The man might have been very depressed silently if not having bipolar disorder, which is associated with the most successful suicide outcomes.
There is also the shocking story of a young mentally troubled man Naftali Kinuthia, from Thika who traveled hundreds of kilometers from Central Kenya to Eldoret where he ended up committing homicide by killing his lover Ivy Wangechi, which seems to be clear evidence of a psychotic obsession.
There are numerous critical examples related to mental health disorders. Just recently, a clearly psychotic young man; a University student, Brian Kibet Bera, scaled the walls of State House armed with a knife. Brian appeared to have been suffering from schizoaffective bipolar type disorder based on his thinking and writings on Facebook.
In Kenya, when people talk about having the desire to kill themselves, its often taken as a joke and if you try unsuccessfully be it suicide or homicide, you will end up in jail instead of a mental health institution. Many mental health patients are in prison instead of mental health institutions where they will be evaluated to divulge or rule out their mental state in relation to the crime they committed before their incarceration.
What can be done?
Professor Makau Mutua, was right when he stated last month that the rampant suicide in the country requires an open discussion about the status of mental illnesses in the country. Relevant health professionals should be involved for purposes of mitigating the catastrophe. The old adage, which states that a stitch in time saves nine, should be applied so that we don't continue to lose productive members of our population due to treatable mental ailments.

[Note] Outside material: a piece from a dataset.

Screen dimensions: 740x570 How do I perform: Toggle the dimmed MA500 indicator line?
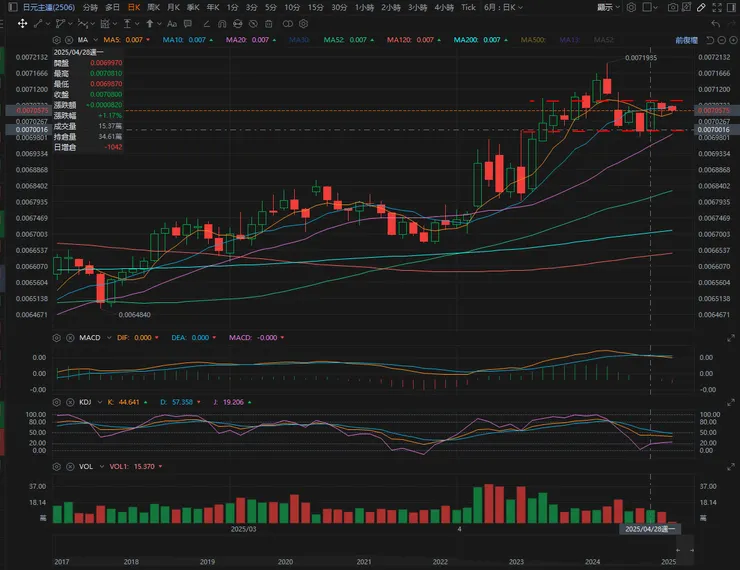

There is no denying, in developed countries, there are mental health issues. However, unlike Kenya, these countries do recognize that sound mental health is critical for a productive citizenry. That is why consistently inject resources and personnel to address it.

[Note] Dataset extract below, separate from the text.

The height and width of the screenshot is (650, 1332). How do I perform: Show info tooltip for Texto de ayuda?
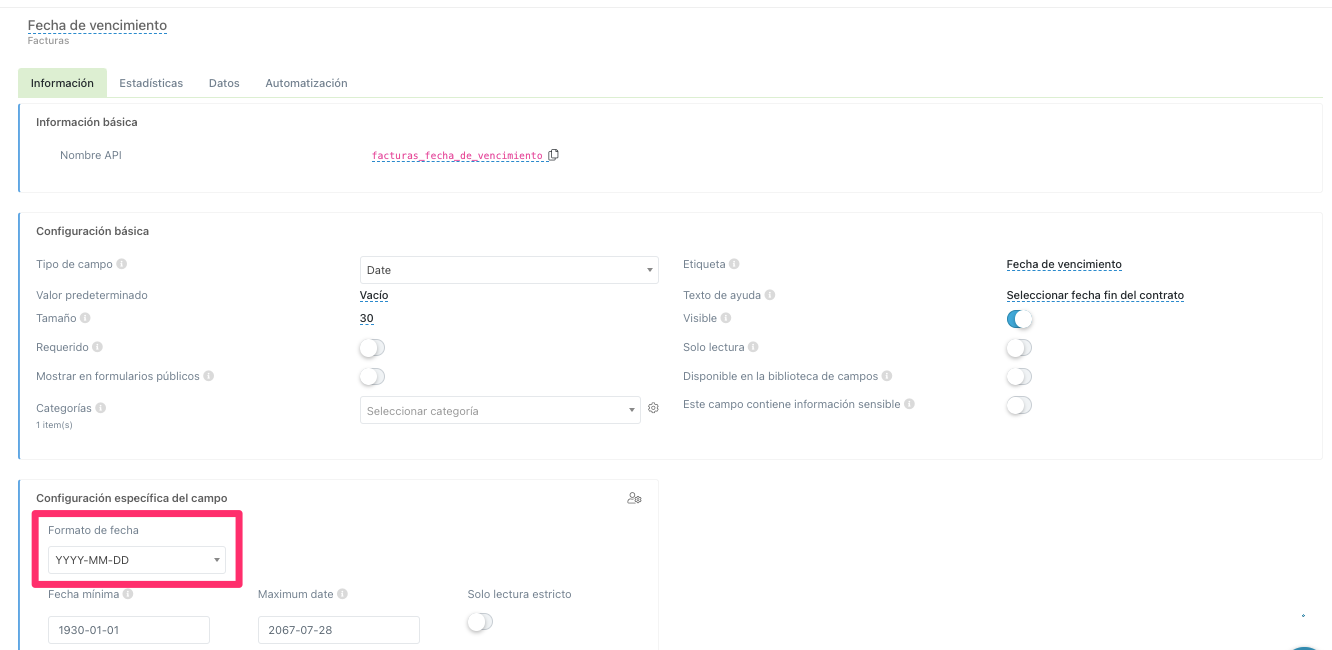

What we need in Kenya is the training of personnel, sensitizing citizens about the stigma of mental illnesses and setting up rehabilitation centers throughout the country where proper diagnoses can be made followed by proper treatment of patients.
Lack of accessibility to psychiatry services is only perpetuating the problem. In most developed nations, the ratio of patient access is one psychiatrist to every 10,000 people. This is clearly not the case in Kenya, where we have approximately one psychiatrist for over 500,000 people, which is not practical.

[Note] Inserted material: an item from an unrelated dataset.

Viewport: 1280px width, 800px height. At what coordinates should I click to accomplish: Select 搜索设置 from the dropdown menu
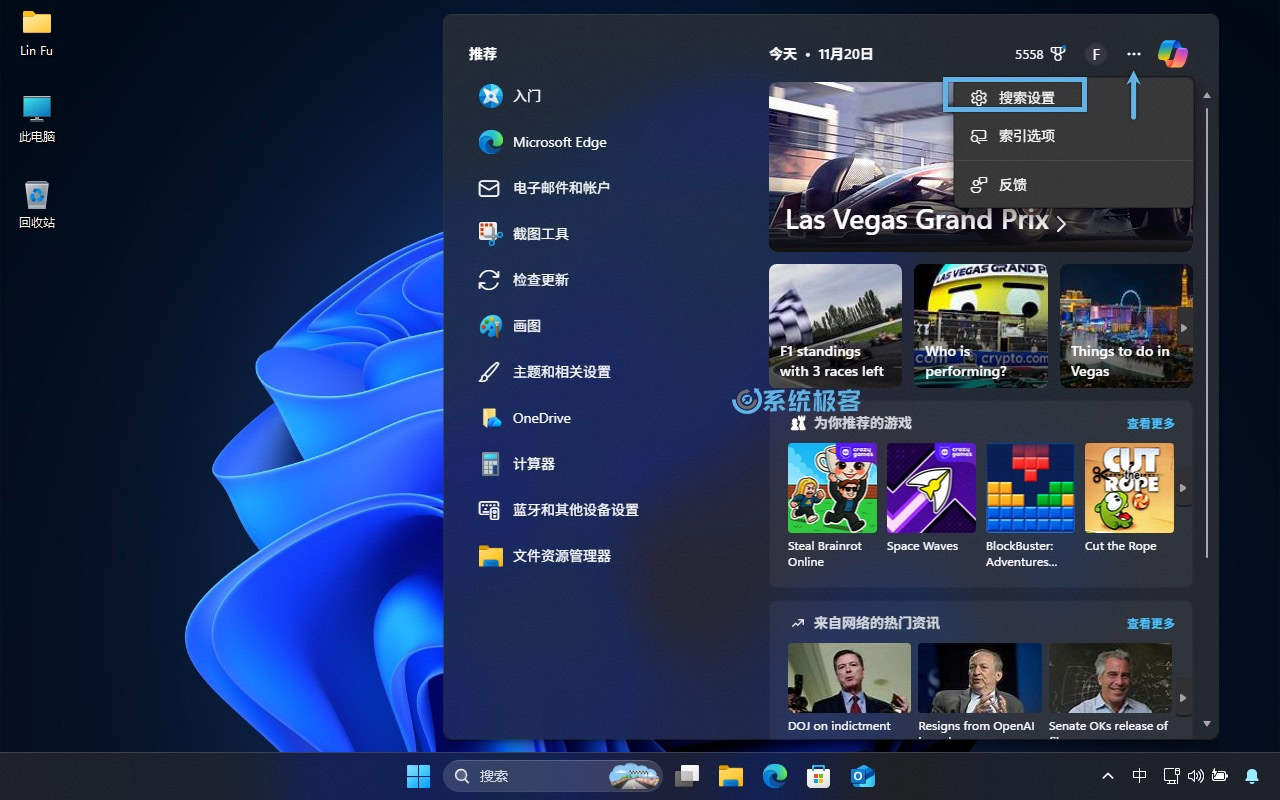[1026, 98]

A country of about 50 million people can comfortably afford at least three certified psychiatrists in every county with one mental health counselor in every high school. This will be the beginning of addressing mental health disorders in Kenya.
The government should embrace professionals willing to give back to society by enacting policies that are favorable for psychiatry practice. Telepsychiatry, which is psychiatry via video access using modern technology is something the government of Kenya should consider given the fact that over 20 million Kenyans are currently powered with smartphones.
Developed nations have enhanced telepsychiatry access, which has proved cheaper, accessible, and faster. One of the authors of this opinion is currently providing telepsychiatry services via video link from the comfort of his office in Wyoming, United States.
A holistic approach from all stakeholders is required in addressing mental health issues. The government, legislators, the citizenry, the church, and other professionals have to play a role. The national government should work closely with the County governments to provide funding and expertise to mitigate mental health disorders.
Sound mental health policies through service design and awareness will be the clearest road map for effective mental health intervention. Other actors who have direct contact with mental health victims are teachers, professors, and medical practitioners who can play a pivotal role if they're empowered with knowledge and the basics of mental illnesses.